Mandela et Gandhi

par Dominique Decherf

vendredi 6 avril 2018

Ils auraient presque pu se rencontrer. En 1914, Gandhi quitte l’Afrique du Sud où il avait vécu pendant vingt et un ans, province du Natal. Mandela vient au monde dans la province voisine du Transkei en 1918. Gandhi meurt assassiné en 1948 au lendemain de l’indépendance de l’Inde quand, en Afrique du Sud, l’apartheid est légalisé et que Mandela s’apprête à entrer en résistance. Tous deux furent avocats. Tous deux subirent des années d’emprisonnement. Tous deux réus­sirent, l’un à obtenir la liberté pour les Indiens, l’autre pour les Sud-Africains de couleur. Ils avaient tous deux 77 ans à l’apogée de leur œuvre, Gandhi en 1947 à la proclamation d’indépendance, Mandela en 1994, élu président de la République.

à travers leurs vies parallèles, centrées à juste titre sur une Afrique du Sud qualifiée de «  laboratoire  », Éric et Sophie Vinson s’efforcent de déceler la part d’une «  spiritualité  », ou à défaut d’une «  sagesse  », qui pourraient inspirer une «  autre politique  ». En effet, le charisme, sinon la «  mystique  » au sens de Péguy, propre à ces deux «  grands hommes  » s’est ensuite incarné en politique. L’Inde et l’Afrique du Sud vivent toujours aujourd’hui sous l’empire – ou à l’ombre – de leur histoire. Avec Nehru, le Parti du Congrès est une forme de «  gandhisme de gouvernement  ». Il a occupé le pouvoir jusqu’à son remplacement récemment par les hindouistes. Le Congrès national africain (ANC African National Congress) est toujours au pouvoir après un quart de siècle. Investi le mois dernier, Cyril Ramaphosa est le quatrième président depuis Mandela et comme ses deux prédécesseurs un compagnon de lutte de celui-ci. Si le soixante-dixième anniversaire de la mort du Mahatma (30 janvier) est passé presque inaperçu, le centenaire de la naissance de Madiba (18 juillet prochain) devrait revêtir plus de panache alors que l’ANC tente de freiner son recul dans les urnes.
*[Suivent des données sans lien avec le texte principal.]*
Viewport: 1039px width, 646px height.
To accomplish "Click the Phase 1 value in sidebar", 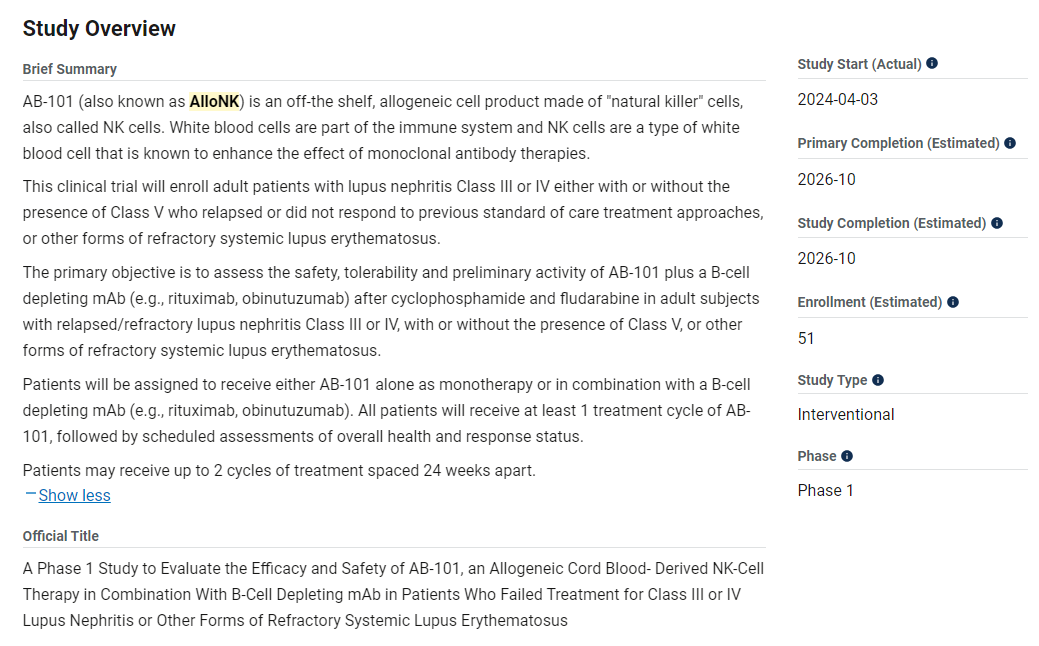I will [826, 490].
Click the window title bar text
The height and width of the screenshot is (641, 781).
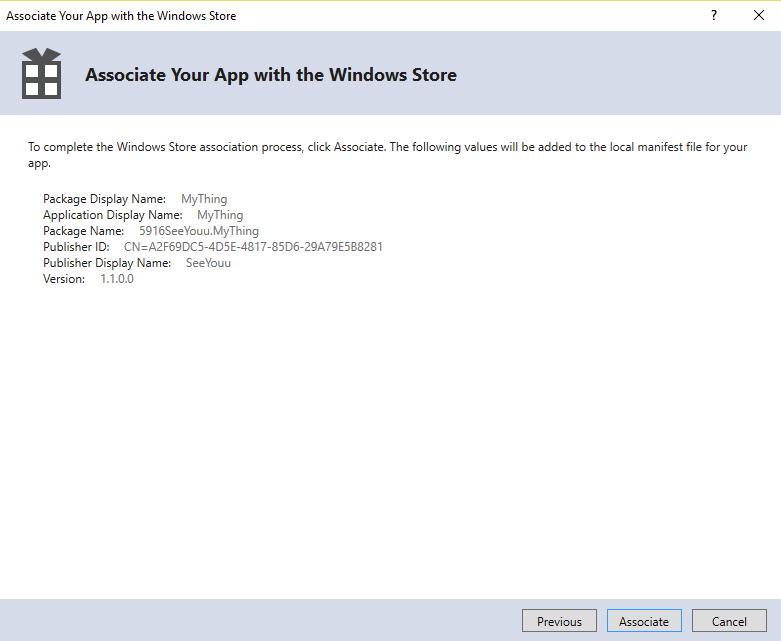(x=121, y=16)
Le côté religieux a peu compté pour Mandela. L’aspect spirituel était illustré auprès de lui par l’évêque Desmond Tutu, qui a présidé au processus «  vérité et réconciliation  ». Le pardon était également essentiel pour le Mahatma Gandhi dans une forme de spiritualité totalement différente tirant ses racines des valeurs indiennes et hindouistes. «  L’arc-en-ciel  » a tenu à peu près bon en Afrique du Sud. La partition et ses massacres ont eu raison de l’idéalisme gandhien. Pour ces raisons, il est difficile de dégager de l’expérience de ces deux fondateurs une morale universelle.

On aurait pu y joindre aussi l’idéal originel d’Israël, indépendant, en cette même année 1948, sous l’égide de David Ben Gourion dont une partie des juifs sud-africains avaient d’ailleurs rejoint le combat intellectuel. Sa domination sur la vie politique dura trente ans jusqu’en 1978 qui a marqué la victoire de Menahem Begin et du Likoud de l’actuel Premier ministre.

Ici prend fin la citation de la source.